--- BEGIN ---

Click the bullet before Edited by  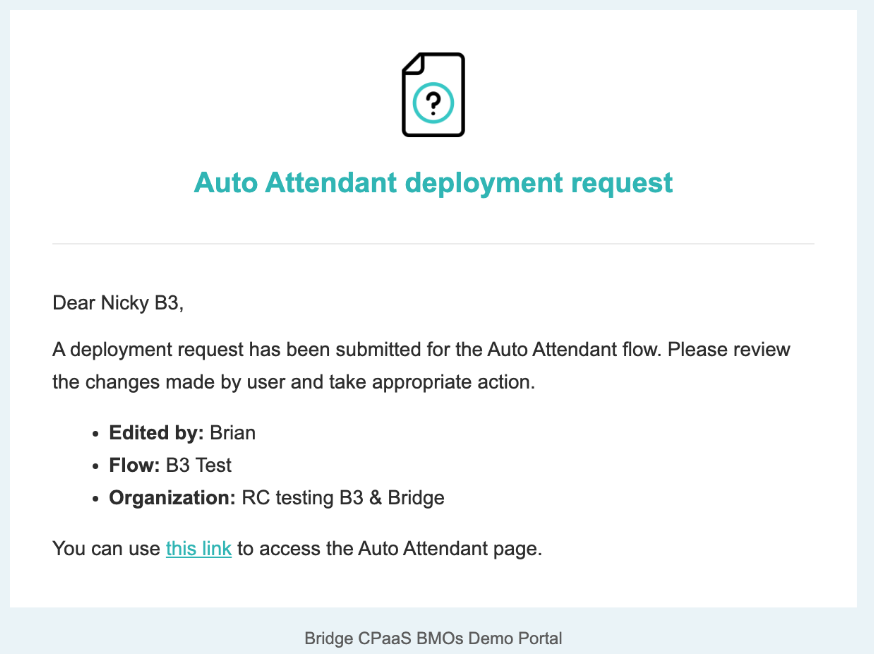tap(96, 434)
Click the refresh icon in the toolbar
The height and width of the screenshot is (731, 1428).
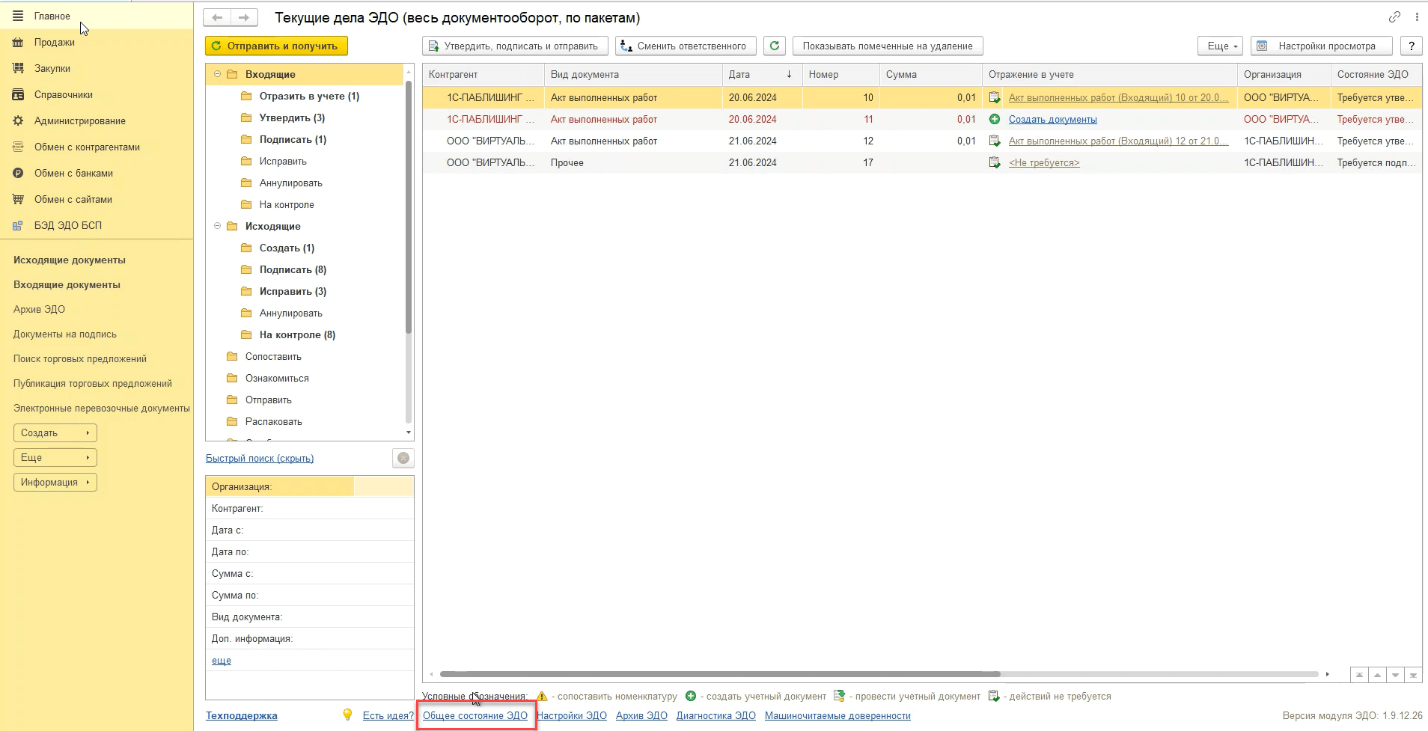[774, 46]
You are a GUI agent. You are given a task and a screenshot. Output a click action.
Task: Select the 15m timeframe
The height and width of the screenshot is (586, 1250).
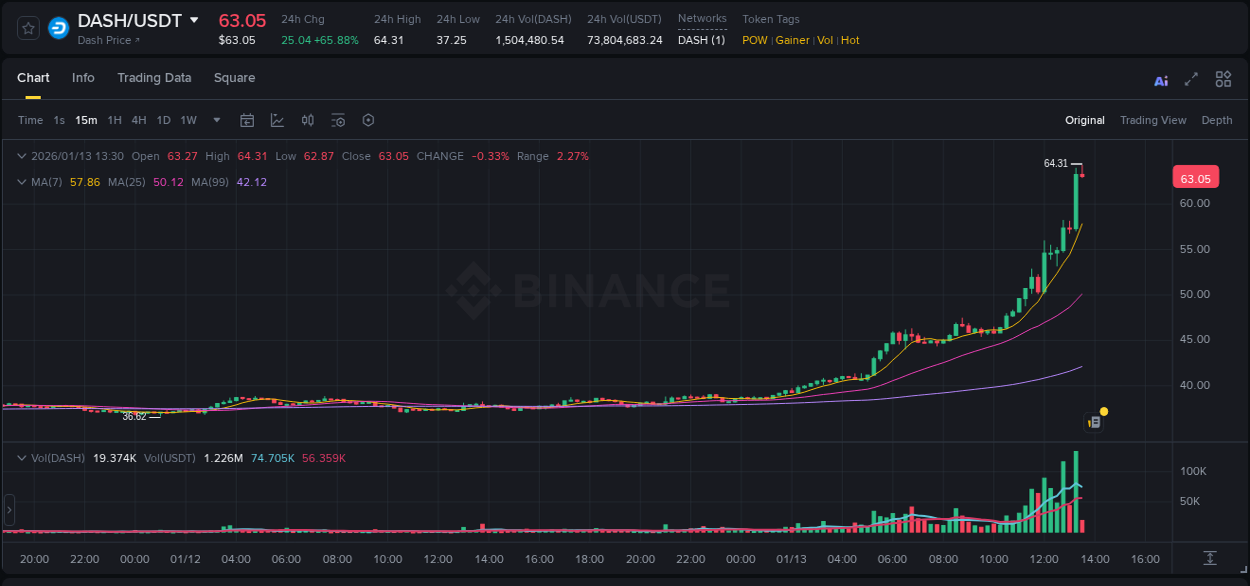[86, 120]
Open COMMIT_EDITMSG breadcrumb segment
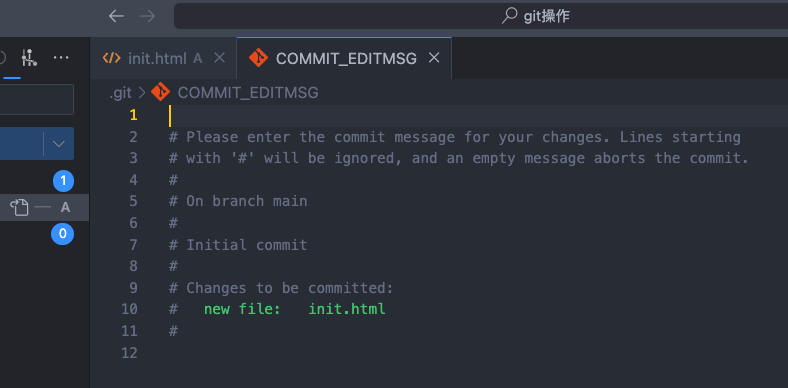 [248, 93]

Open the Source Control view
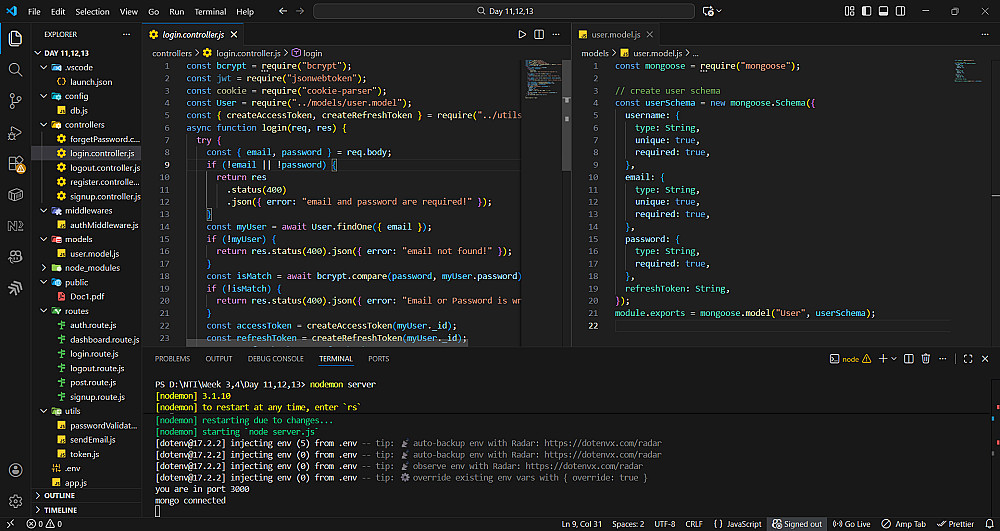pos(15,101)
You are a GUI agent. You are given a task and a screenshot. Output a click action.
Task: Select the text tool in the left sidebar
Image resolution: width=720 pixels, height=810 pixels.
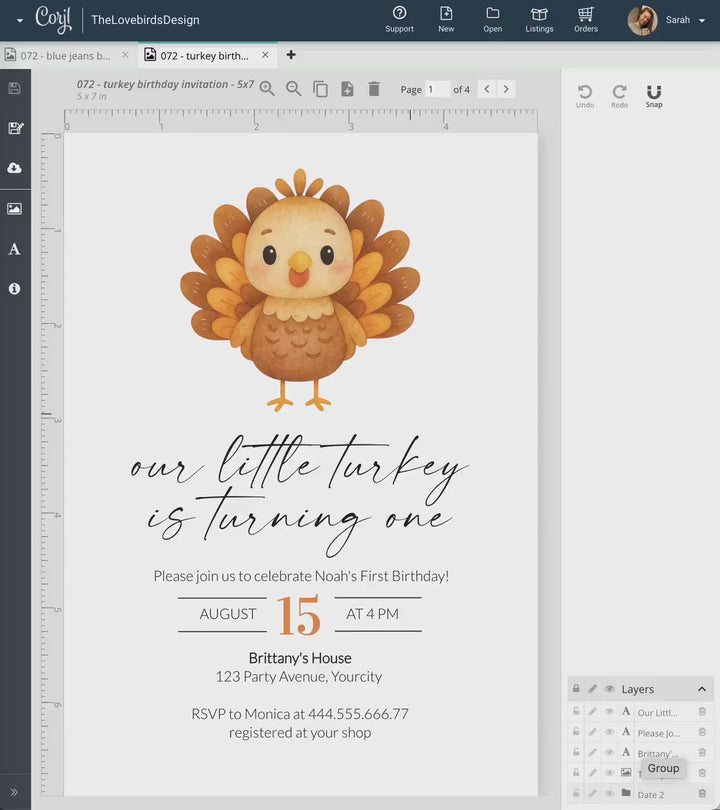coord(14,249)
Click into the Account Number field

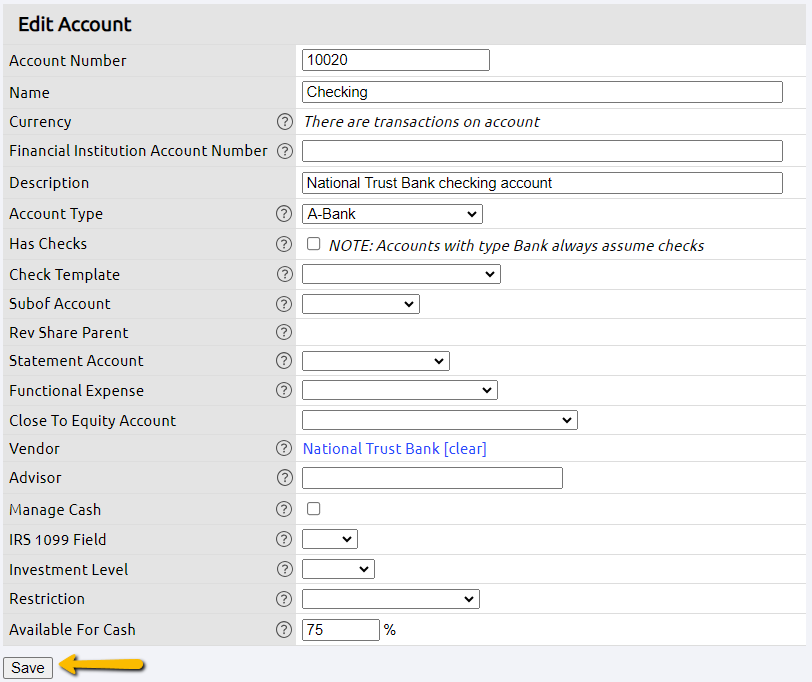[x=396, y=60]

--- END ---

Work required
Find every line above that contains the string "screenshot", matching case exactly, and copy each of those lines in full.

Written solution
The height and width of the screenshot is (731, 1428).
You are a GUI agent. You are given a task and a screenshot. Output a click action.
The height and width of the screenshot is (586, 1250).
You are a GUI agent. You are given a task and a screenshot. Output a click action.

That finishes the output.